An expert in lupus management provides insight into her treatment approach for a 24-year-old African American female diagnosed with lupus nephritis.
Kristi V. Mizelle, MD, MPH, FACR: We see the patient, she has an ANA 1 to 640, homogeneous pattern. She’s got the high double stranded DNA, low C3, and she does have synovitis on exam of her small joints of her hands and feet. And has what looks like a malar rash as well. We say, OK, looks like we are arriving at potential what could be called a Lupus. OK, let’s make sure we’ve ruled out other stuff that could potentially be present at the same time, or could sort of interfere. We make sure we are checking our rheumatoid blood studies, potentially checking X rays. We make sure we’re comfortable with our diagnosis. Then, OK, we’ve got a diagnosis of lupus, we’re very comfortable. With her manifestations, if she’s got mild synovitis on exam, I would then suggest an antimalarial, that would be completely appropriate, as well as UV light protection with sunscreen regularly with a high SPF. I usually recommend at least 50 to 70 for patients who have lupus as a way to try to prevent UV light triggering lupus flares or progression or increased disease activity. And then I’d send her on her way and see how she does with the antimalarial medication.

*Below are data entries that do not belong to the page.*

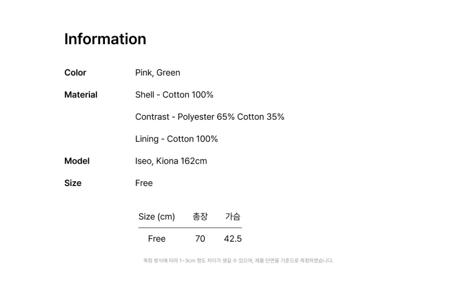
Task: Click the Information heading
Action: click(x=105, y=39)
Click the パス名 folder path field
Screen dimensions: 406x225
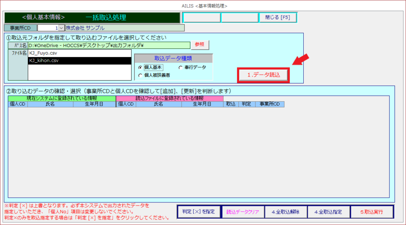[109, 45]
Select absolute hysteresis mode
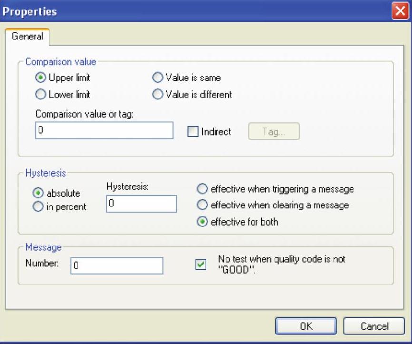 39,193
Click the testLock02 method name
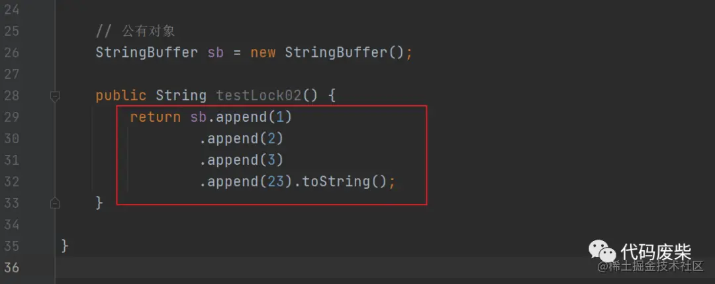This screenshot has height=284, width=715. pyautogui.click(x=259, y=96)
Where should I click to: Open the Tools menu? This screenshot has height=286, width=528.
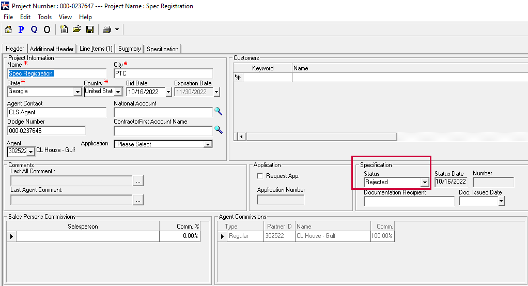point(44,17)
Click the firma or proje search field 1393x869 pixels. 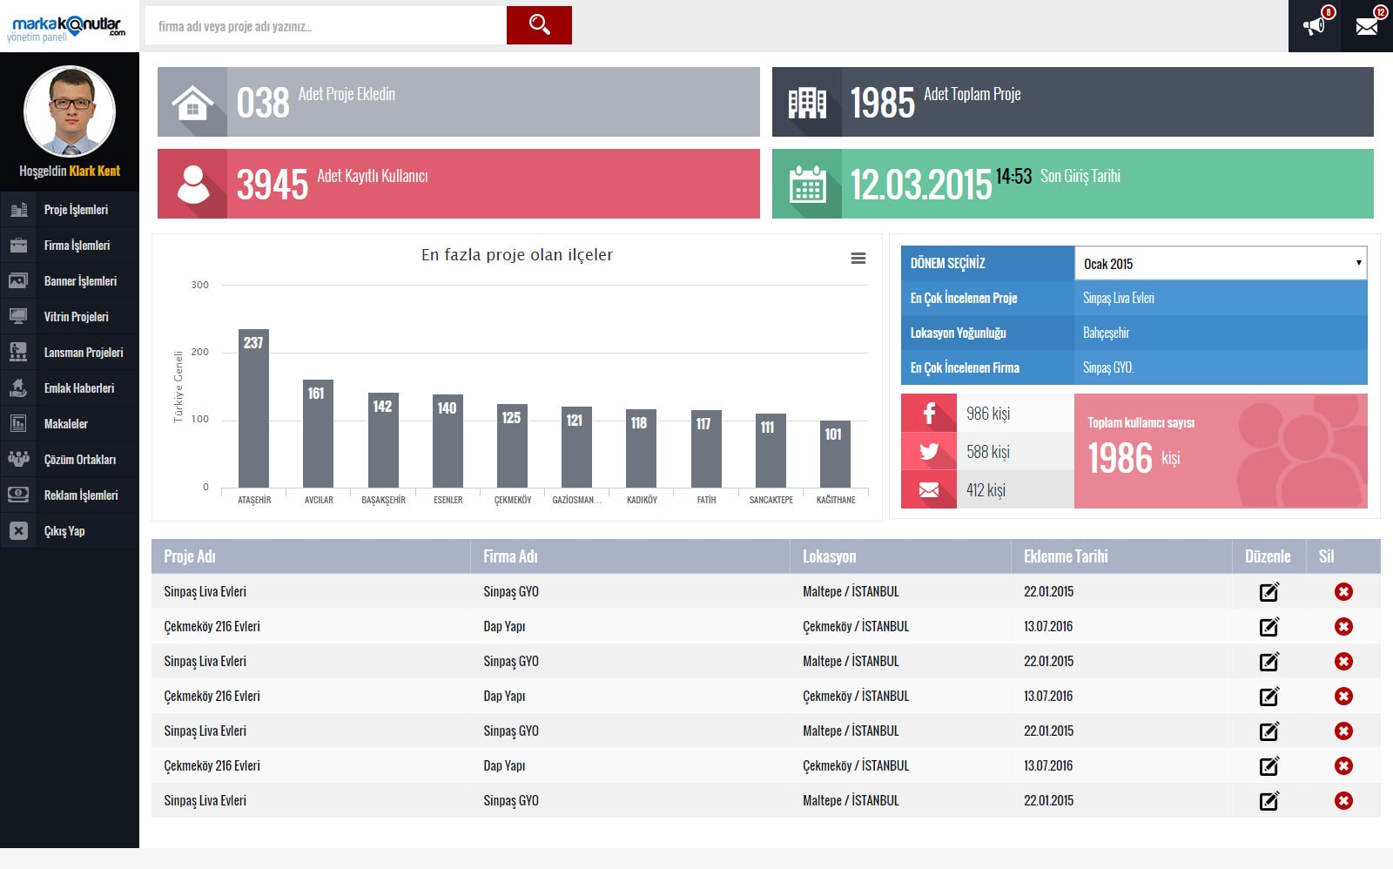point(326,26)
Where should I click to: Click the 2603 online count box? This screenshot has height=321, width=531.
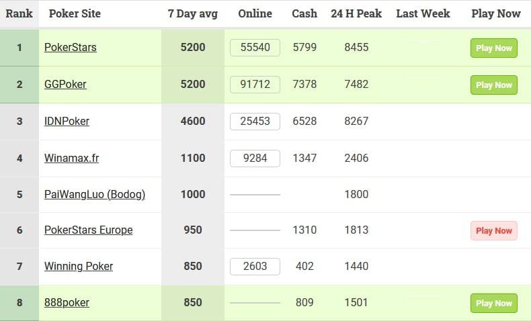point(255,267)
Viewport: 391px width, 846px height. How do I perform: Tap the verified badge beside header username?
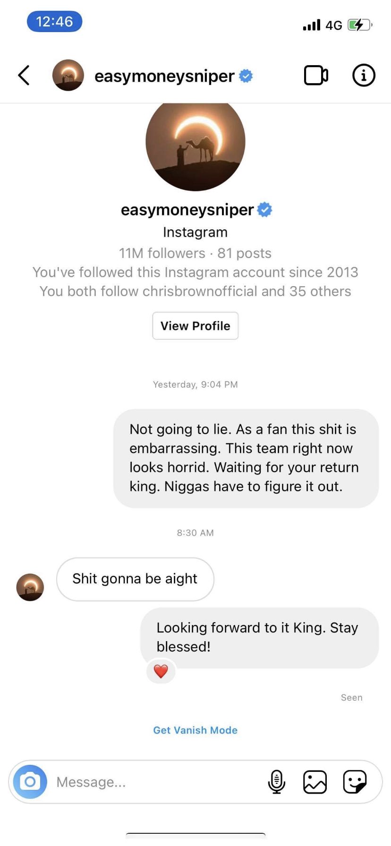click(x=246, y=76)
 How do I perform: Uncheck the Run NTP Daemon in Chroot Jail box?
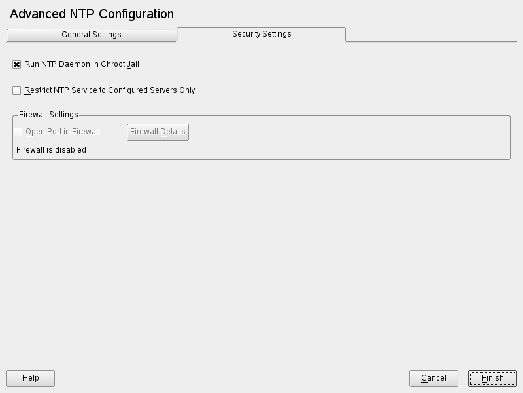17,65
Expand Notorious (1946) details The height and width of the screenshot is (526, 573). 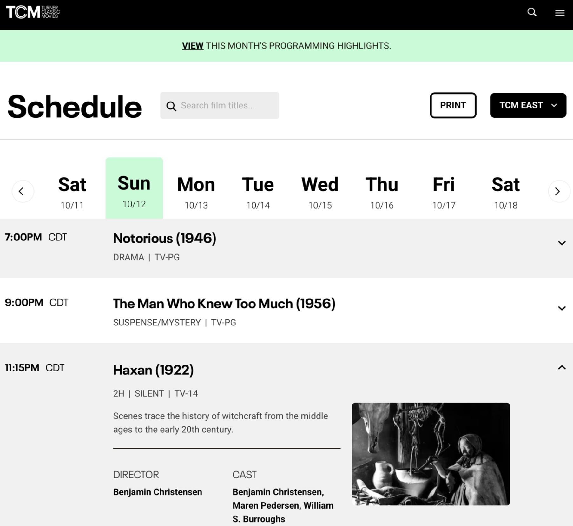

Anne E. Winkler, MD, PhD, MACP: If she wasn’t doing as well, now has lipid nephritis. How would you approach that knowing that she’s on antimalarials and leflunomide?

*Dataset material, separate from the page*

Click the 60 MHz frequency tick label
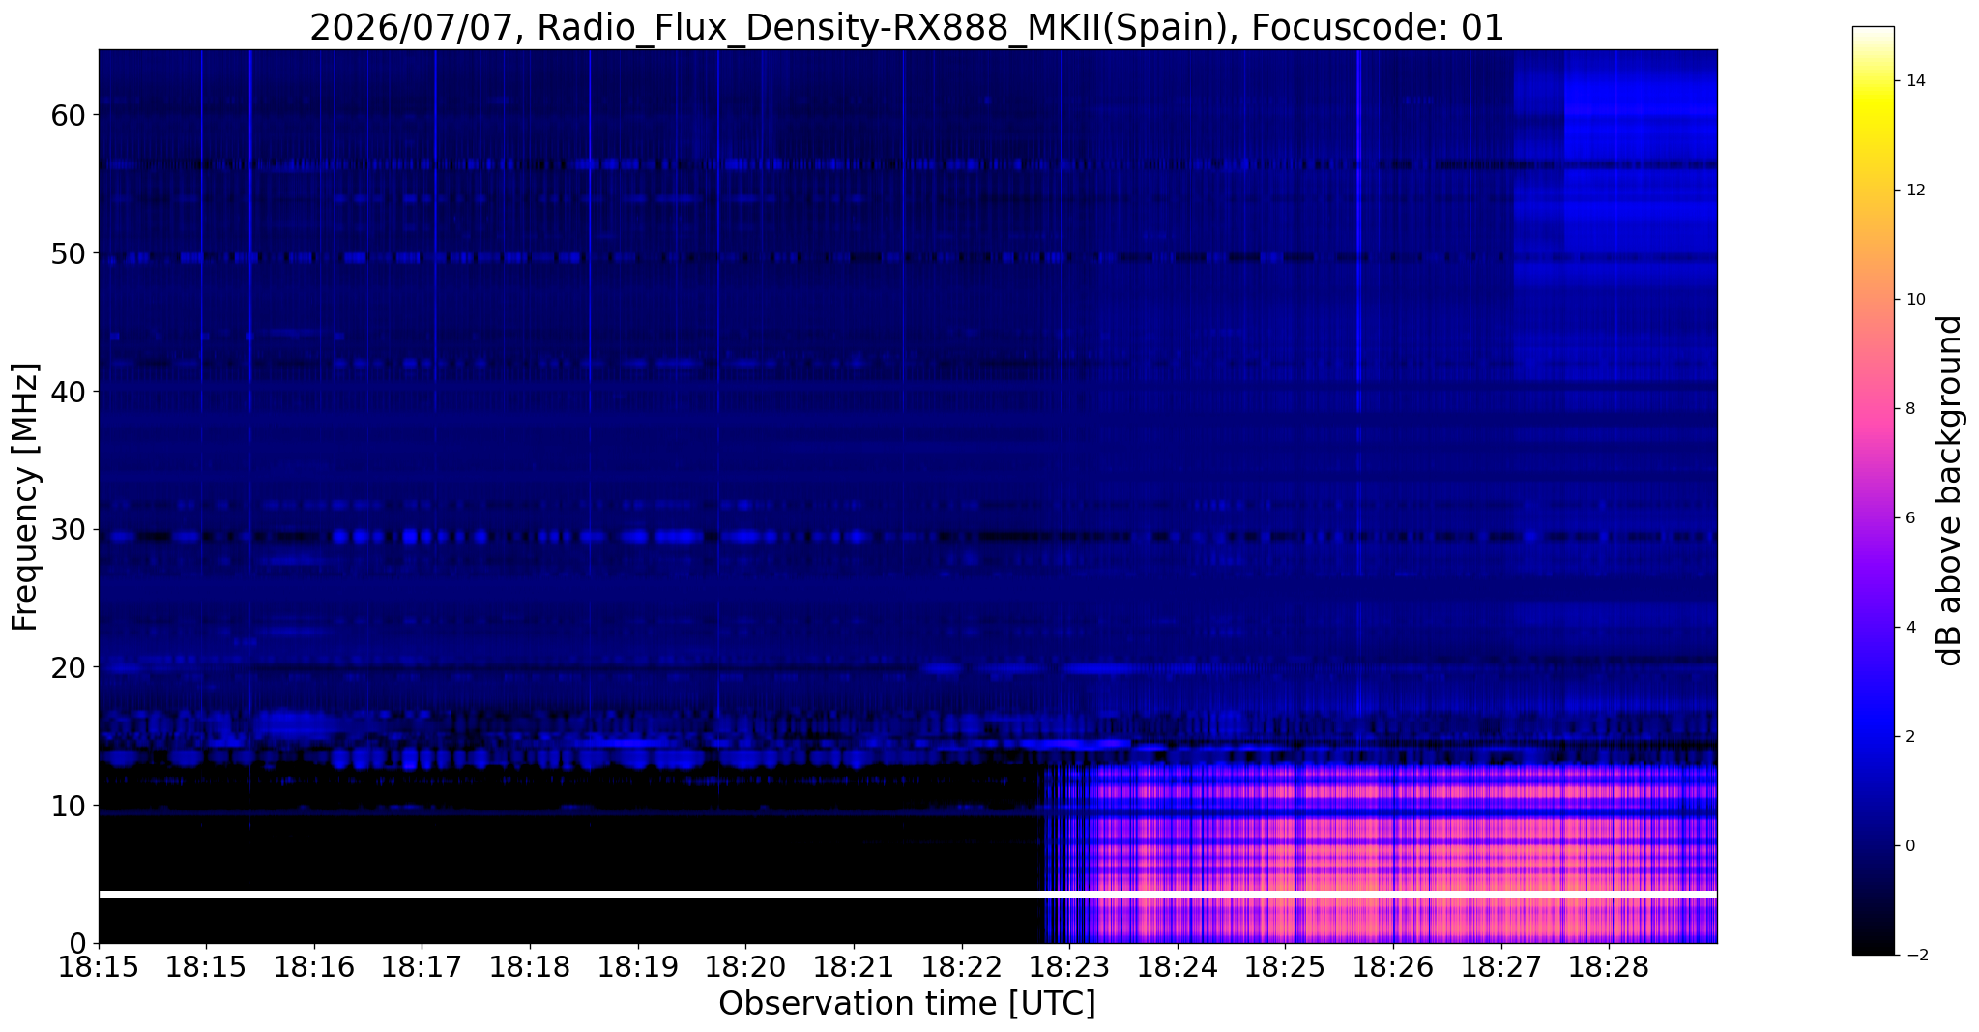click(69, 115)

Kristi V. Mizelle, MD, MPH, FACR: Right. Coming in with some fatigue, some swelling in the legs, a mildly increased blood pressure, which is different for her, right? If she’s been doing well for a year and a half, 2 years, and then comes in with these things that then says, we’ve got to think about, is there something else going on? And that just gives us an opportunity to kind of go back and say, every time we’re seeing patients, we must be evaluating for any signs or symptoms, or laboratory findings, that would hint at Lupus activity. We check for signs, symptoms, laboratory findings, that would be an indication that there’s increasing lupus activity, even if the patient feels well. We have to continue to have, as I say, our antenna up. And you said earlier in the discussion, checking our urine protein to creatinine ratios to make sure that patients are doing OK, and that does not increase in proteinuria, also check in the UA to make sure there’s not microscopic hematuria. We’re doing those things, and she comes back and now she’s got a urine protein to creatinine ratio of 4, that’s not good. That’s nephrotic range proteinuria and we’re concerned that she has bad lupus nephritis, we’re looking at nephrotic range proteinuria, we’re looking at class 5, potentially with also some overlap, potentially with other classes of lupus nephritis. But typically, we’d be concerned about class 4 for the most part, that’s the big bad lupus nephritis that would get very worried, people will lose their kidney function. Our big bad lupus nephritis that we get worried about because it can definitely progress quickly and can progress towards loss of renal function very quickly and lead patients to have to be dialysis dependent.